Forum Discussion
Restrict User Access to Specific Devices and Location Using Intune & Conditional Access
We have a customer requirement to restrict user sign-ins using Intune and Azure AD (Entra ID) Conditional Access. The goal is to allow access only from specific, managed devices and only from a specific geographic location. For example, users should be able to access corporate resources only when signing in from compliant/managed devices and only when located in Mumbai What would be the recommended approach or best practice to achieve this using Conditional Access and Intune? Any guidance on configuration, limitations (e.g., location accuracy), or real-world experiences would be appreciated.
3 Replies
- Bogdan_GuineaIron Contributor
Hi,
- under Conditional Access | Named locations, add your IP range location. You need one for specific cities or locations — if it were a country, this step would be different.
- Create the CAP , under Conditions | Locations | Configure | Selected networks and locations -> add you IP Range that you where creating at Step 1.
- Under Grant select Grant Acces and mark Require device to be marked as compliant
- Test it in Report-Only Mode and Exclude your Emergency Accounts from this Policy
- Check theInsights and Reporting in order for you to review his CAP and his impact.
Good luck!
- Simone_TermineBrass Contributor
what you’re trying to do is a classic “two locks on the same door” design: one lock is device trust (only managed/compliant devices), the other is network/location trust (only from Mumbai). You can do it with Intune + Entra Conditional Access, but it’s worth being clear about what “location” really means in Conditional Access, because it’s not GPS.

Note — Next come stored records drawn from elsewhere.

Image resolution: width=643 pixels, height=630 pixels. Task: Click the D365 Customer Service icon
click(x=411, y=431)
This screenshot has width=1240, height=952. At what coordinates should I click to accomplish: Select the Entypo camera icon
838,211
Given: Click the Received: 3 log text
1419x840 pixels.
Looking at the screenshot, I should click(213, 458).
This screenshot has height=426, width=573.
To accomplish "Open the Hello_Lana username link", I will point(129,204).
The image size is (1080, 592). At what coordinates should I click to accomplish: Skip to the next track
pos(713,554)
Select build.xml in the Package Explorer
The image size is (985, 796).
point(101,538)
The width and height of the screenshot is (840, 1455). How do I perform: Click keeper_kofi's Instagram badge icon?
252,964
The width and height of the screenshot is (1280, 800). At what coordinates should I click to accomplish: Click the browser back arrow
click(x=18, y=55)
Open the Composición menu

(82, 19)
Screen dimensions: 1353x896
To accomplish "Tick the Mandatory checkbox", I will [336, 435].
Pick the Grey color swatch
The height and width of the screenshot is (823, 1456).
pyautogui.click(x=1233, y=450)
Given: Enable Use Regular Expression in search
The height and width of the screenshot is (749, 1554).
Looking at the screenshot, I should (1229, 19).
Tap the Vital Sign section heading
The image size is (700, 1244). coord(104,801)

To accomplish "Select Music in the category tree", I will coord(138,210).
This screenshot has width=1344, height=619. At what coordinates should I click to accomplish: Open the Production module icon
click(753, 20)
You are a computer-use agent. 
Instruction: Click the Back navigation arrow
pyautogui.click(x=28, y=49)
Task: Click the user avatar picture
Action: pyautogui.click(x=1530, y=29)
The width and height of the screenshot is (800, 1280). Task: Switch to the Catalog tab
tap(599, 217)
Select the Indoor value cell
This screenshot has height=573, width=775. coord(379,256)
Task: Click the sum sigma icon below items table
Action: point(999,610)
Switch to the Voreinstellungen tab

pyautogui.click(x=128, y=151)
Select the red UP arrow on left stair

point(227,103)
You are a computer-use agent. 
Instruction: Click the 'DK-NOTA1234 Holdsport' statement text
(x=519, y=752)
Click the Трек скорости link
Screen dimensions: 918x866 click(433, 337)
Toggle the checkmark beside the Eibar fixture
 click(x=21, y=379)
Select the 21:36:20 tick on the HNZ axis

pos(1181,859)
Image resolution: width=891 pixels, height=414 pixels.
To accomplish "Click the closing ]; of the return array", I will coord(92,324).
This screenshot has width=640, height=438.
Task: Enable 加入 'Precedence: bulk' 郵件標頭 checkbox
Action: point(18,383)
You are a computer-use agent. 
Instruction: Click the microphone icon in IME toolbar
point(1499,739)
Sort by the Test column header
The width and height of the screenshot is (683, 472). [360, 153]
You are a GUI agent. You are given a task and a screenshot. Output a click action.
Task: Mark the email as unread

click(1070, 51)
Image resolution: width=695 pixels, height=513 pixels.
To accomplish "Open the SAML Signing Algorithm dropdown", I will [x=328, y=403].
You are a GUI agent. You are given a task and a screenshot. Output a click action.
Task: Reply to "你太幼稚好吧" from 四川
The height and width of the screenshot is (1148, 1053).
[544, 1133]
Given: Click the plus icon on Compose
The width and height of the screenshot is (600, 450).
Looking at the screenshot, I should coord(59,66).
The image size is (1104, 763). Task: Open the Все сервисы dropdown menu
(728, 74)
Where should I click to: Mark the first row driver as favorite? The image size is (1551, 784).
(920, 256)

The most reliable best practice is to enforce two gates in Conditional Access: device trust + network/location trust. You do it by making devices Intune compliant (or at least managed), then creating a Conditional Access policy for the target apps that allows access only if the device is marked compliant and the sign-in comes from a Named location.
Important limitation: Conditional Access “location” is mainly IP-based, not GPS. So “Mumbai” needs to mean Mumbai office public IP ranges (or a VPN/SWG egress IP in Mumbai). If users are remote, the usual approach is to require them to connect through a VPN/secure gateway that exits in Mumbai, and only allow that egress.
- C_the_SBronze Contributor
The hard part is going to be the location access. Though the location data for IPs is about 95% accurate you'd run the risk of someone being in Mumbai and Conditional Access thinking your user is somewhere else. The problem is companies do buy and sell IPs and they can then change location and might take awhile before databases are up-to-date.
The managed device is a much easier to use conditional access with.